Venere说道:“勒索软件样本中的扩展名阻止列表似乎反映了这些组织随时间使用相同基本样本的情况。在过去的Phobos活动中,这些扩展名阻止列表不断更新,以包含在之前的Phobos活动中被锁定的新文件。这可能支持了这样一种想法,即存在一个在背后管理着构建工具的中央机构,该机构追踪过去使用Phobos的组织。这样做的目的可能是防止Phobos的合作伙伴干扰彼此的操作。”
这一发展出现在FalconFeeds披露了一名威胁行为者正在推广一款名为UBUD的复杂勒索软件产品的同时。该软件是使用C语言开发的,并具有“针对虚拟机和调试工具的强大的反检测措施”。

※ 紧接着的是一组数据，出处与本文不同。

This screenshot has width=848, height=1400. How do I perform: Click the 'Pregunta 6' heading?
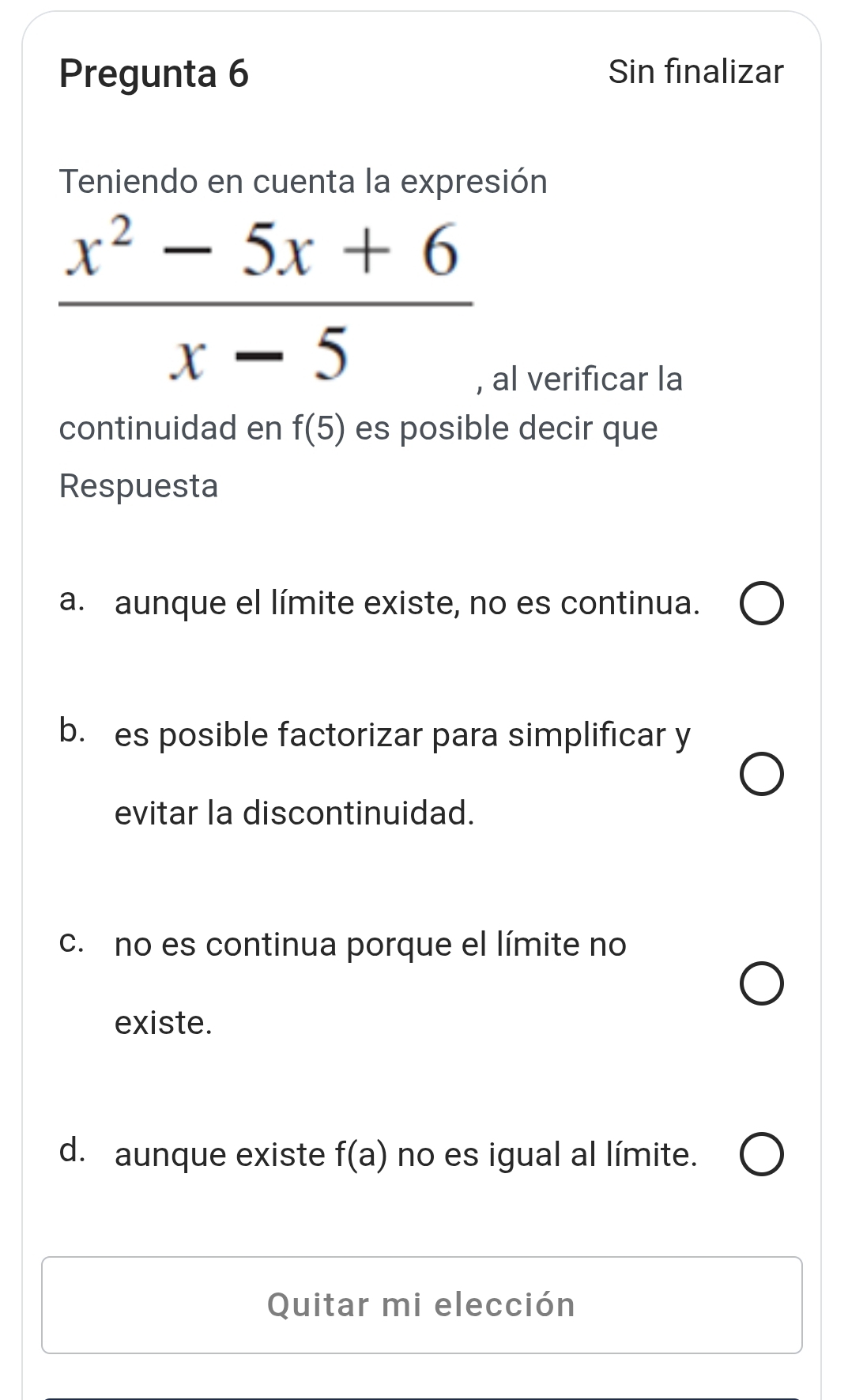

此外,据DataBreaches.net报道,BlackCat勒索软件组向美国证券交易委员会(SEC)提交了一份正式投诉,指控其受害者之一的MeridianLink未能遵守新的披露规定,这些规定要求受影响的公司在四个工作日内报告事件。这家金融软件公司随后确认其在11月10日遭受了网络攻击,但并未发现未经授权访问其系统的证据。
尽管SEC的披露规则将于下个月12月18日生效,但这种不寻常的压力策略表明威胁行为者正在密切关注该领域,并愿意利用政府规定来牵制受害者并迫使其支付赎金。

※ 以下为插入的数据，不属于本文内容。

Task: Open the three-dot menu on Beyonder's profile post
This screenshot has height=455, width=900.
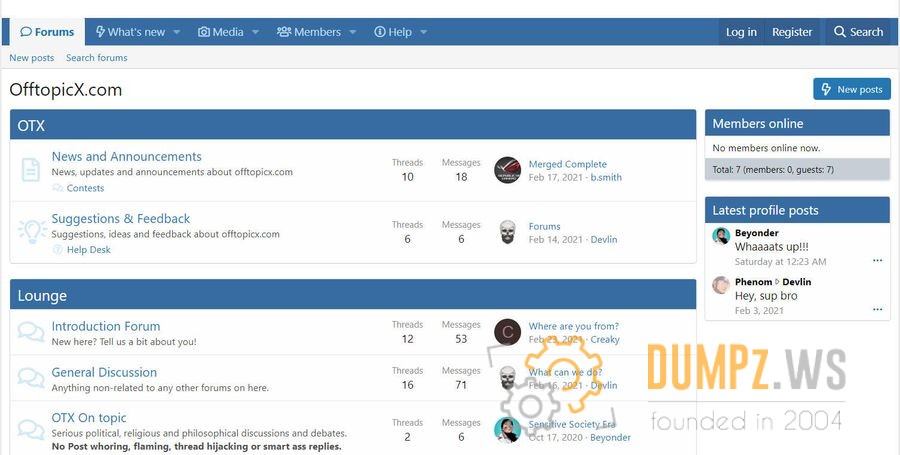Action: tap(877, 261)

需要注意的是,该执行措施仅适用于公司确定攻击对其财务状况产生“实质性”影响的情况。
同时,另一家勒索软件团伙LockBit从2023年10月开始实施了新的谈判规则,原因是他们对受害者提供的赔偿金额较低以及由于“不同的合作伙伴经验水平”而提供较大的折扣感到不满。
根据Analyst1的一份详细报告,LockBit运营商表示:“根据公司的年收入,确定最低赎金要求,例如为3%,并禁止超过50%的折扣。”他们补充道:“因此,如果公司的年收入为1亿美元,初始赎金要求应该从300万美元开始,最终支付金额不得低于150万美元。”
以上是8Base集团通过SmokeLoader部署新的Phobos勒索软件变种的相关内容。请大家保持警惕,加强网络安全防护。